ALUN EVANS: Tracey Emin is, without a doubt, one of the leading public figures in contemporary British art. The key word here is public; she has become as well-known for her public image as much as for her artwork. As such it was interesting, upon visiting her lecture at the RIBA, to hear her announce that she was pleased to be discussing her drawings and their artistic merits - rather than delving so much into her heavily publicised personal history.
She was there to talk about her latest book, One Thousand Drawings, and as the audience (a mixture of young hipsters dressed in the latest retro garb and “respectable-looking” well-dressed elders) took their seats, a projection shone above two black leather seats and a nondescript coffee table. The image was a monoprint of a crucifixion scene entitled the “Disposition”, though Emin admitted good-naturedly that it was misspelt: it should have been the “Deposition”.
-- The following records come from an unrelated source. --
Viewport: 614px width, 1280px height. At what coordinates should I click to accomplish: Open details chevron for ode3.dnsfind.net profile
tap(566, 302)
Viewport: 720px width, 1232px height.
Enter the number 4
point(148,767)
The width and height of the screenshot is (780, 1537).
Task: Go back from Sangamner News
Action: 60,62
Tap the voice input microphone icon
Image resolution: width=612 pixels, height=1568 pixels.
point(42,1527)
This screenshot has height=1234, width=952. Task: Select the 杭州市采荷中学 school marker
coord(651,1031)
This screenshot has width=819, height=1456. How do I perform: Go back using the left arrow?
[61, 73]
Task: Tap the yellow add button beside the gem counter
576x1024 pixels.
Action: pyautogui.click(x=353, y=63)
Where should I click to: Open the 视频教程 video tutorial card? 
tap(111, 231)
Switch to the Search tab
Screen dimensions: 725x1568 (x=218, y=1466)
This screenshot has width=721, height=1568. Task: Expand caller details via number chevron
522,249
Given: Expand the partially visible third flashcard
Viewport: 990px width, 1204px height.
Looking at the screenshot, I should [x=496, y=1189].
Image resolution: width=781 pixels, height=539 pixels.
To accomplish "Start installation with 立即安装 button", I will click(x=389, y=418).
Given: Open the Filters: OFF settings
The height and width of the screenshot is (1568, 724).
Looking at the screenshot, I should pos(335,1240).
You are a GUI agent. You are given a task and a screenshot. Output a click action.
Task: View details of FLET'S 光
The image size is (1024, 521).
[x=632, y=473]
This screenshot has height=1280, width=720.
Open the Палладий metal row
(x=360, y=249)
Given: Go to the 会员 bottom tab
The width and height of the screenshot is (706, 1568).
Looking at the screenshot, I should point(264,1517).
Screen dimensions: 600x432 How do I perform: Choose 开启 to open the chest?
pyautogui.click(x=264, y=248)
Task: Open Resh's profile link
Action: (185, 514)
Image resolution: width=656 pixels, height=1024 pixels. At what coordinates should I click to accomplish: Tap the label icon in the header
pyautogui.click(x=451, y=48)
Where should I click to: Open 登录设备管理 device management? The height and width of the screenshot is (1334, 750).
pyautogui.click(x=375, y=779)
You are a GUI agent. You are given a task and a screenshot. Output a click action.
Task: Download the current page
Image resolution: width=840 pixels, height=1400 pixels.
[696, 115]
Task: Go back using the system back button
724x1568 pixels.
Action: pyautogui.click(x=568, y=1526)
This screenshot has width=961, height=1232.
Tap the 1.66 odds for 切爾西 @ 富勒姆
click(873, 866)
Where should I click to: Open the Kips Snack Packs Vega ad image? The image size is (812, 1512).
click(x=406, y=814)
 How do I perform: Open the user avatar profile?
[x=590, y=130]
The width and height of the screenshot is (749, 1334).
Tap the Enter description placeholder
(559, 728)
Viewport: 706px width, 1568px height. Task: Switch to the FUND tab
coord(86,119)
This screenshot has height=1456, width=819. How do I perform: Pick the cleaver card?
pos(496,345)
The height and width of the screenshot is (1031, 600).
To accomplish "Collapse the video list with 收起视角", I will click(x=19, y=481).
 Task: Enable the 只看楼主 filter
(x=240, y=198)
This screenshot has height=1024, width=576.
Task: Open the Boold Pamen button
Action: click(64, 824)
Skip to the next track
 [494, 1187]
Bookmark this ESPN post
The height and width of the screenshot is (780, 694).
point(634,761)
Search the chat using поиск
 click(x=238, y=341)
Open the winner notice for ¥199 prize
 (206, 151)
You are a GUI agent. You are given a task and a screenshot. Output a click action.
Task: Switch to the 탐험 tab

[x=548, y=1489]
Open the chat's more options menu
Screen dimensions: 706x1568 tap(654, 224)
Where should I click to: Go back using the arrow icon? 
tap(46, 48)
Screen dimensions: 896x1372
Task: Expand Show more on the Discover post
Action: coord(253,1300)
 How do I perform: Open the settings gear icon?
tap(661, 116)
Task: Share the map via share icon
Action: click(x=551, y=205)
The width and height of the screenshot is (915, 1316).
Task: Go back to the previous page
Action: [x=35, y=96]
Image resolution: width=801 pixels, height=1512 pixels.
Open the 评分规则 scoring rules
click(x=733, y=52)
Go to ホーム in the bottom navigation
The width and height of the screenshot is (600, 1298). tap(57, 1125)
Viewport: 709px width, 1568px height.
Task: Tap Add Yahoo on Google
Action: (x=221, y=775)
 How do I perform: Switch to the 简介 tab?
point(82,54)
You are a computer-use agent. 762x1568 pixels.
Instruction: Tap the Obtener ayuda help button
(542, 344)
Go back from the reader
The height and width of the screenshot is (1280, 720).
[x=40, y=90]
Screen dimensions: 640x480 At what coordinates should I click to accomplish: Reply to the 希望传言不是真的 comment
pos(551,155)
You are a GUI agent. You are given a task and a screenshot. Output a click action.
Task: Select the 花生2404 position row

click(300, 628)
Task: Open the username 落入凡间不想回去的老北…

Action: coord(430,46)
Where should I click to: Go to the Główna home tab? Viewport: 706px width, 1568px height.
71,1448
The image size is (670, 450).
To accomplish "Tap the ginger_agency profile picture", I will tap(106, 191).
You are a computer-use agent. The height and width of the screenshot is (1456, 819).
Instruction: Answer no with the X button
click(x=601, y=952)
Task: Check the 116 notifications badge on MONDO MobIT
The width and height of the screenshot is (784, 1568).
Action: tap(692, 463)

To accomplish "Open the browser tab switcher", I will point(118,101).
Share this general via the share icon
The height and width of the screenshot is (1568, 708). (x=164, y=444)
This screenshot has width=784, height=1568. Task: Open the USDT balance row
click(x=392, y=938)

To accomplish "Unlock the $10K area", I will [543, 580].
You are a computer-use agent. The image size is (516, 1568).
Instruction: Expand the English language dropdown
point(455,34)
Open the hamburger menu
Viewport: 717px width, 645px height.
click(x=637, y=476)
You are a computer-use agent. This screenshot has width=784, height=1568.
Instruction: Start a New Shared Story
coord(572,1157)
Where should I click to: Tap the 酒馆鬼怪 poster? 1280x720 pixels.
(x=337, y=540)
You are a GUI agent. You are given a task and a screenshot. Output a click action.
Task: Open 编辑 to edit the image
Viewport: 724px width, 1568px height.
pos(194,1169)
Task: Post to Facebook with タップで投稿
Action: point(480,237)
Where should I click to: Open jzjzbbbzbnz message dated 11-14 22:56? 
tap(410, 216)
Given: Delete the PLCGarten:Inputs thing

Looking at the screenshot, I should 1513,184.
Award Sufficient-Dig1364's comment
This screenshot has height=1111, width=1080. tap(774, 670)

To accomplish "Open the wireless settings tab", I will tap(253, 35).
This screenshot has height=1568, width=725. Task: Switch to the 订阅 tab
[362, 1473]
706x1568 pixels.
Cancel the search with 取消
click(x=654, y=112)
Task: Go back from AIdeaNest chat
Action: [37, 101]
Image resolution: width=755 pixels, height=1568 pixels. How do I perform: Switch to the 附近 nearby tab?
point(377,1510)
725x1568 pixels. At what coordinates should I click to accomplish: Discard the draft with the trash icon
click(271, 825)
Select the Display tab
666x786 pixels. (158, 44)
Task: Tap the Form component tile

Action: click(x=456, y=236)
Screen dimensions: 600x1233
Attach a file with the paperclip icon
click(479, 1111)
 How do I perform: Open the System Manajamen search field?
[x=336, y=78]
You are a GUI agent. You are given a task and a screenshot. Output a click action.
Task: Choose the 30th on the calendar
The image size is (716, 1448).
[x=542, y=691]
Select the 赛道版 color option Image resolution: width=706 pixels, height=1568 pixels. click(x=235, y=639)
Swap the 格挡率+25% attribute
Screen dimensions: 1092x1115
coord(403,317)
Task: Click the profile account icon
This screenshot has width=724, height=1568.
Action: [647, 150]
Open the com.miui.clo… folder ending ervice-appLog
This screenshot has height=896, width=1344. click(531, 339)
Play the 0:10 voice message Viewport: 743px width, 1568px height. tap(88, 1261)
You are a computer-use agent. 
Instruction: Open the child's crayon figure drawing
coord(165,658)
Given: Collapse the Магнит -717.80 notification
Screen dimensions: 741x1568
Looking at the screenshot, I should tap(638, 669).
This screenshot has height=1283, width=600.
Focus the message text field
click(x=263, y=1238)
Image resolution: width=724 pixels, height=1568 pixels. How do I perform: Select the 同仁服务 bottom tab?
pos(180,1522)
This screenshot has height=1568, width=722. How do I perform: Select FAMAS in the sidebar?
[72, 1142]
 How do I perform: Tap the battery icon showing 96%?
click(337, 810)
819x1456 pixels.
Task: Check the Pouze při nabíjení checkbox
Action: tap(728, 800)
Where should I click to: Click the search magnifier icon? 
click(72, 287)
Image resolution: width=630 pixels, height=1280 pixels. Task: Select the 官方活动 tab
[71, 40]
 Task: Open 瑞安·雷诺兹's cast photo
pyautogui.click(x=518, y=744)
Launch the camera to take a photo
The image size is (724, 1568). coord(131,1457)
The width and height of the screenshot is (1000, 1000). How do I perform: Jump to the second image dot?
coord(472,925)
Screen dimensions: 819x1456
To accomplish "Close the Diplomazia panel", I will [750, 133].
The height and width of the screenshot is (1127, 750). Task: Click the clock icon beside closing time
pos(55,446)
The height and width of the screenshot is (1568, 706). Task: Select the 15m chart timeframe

After asking politely for a bottle of white wine, Emin began to discuss the subsequent projected images with Time Out's visual arts editor Ossian Ward. Emin excelled in her role as public speaker, bearing no hint of reticence in speaking about the inspiration behind her work, which covered a substantial period of her life as an artist; as a despondent yet passionate unknown from the late Eighties up until her notoriety and success into the late Noughties.
Even though she had spoken about keeping the tone of the discussion focused on her artwork rather than her personal life, looking nostalgically back through her drawings, which she kept as a “visual diary”, it seemed that this half-hearted maxim would always be an impossible task; her work and her personal history are so inextricably linked, it’s impossible for either Emin or her audience to totally disassociate the two.
Ostensibly energised and prompted by the series of projections that flared up behind her, Emin spoke of her feelings of loneliness and inadequacy as a young artist, but now with the confident approach of someone who has come to terms with facing their past. She also spoke frankly about her early background and childhood of abuse. There was an underlying humour and strength in her voice throughout her recounts of these tragic events and she had many happier memories wrapped up in and around these drawings, all of which, rushed for time, she recounted in less than an hour and a half.
In my own personal/public evening with Tracey Emin, she came across as an open, happy, well-mannered, very self-aware and confident person; a woman unwilling to be a victim to circumstance; a feminist in the truest sense of the word.
After the talk, Emin walked to the back of the hall for the arranged book signing. A long queue formed, made up of most of the evening's inhabitants, buoyantly equipped with their newly bought book of One Thousand Drawings and free glass of wine. From what I could gather, they had enjoyed the evening as much as I had.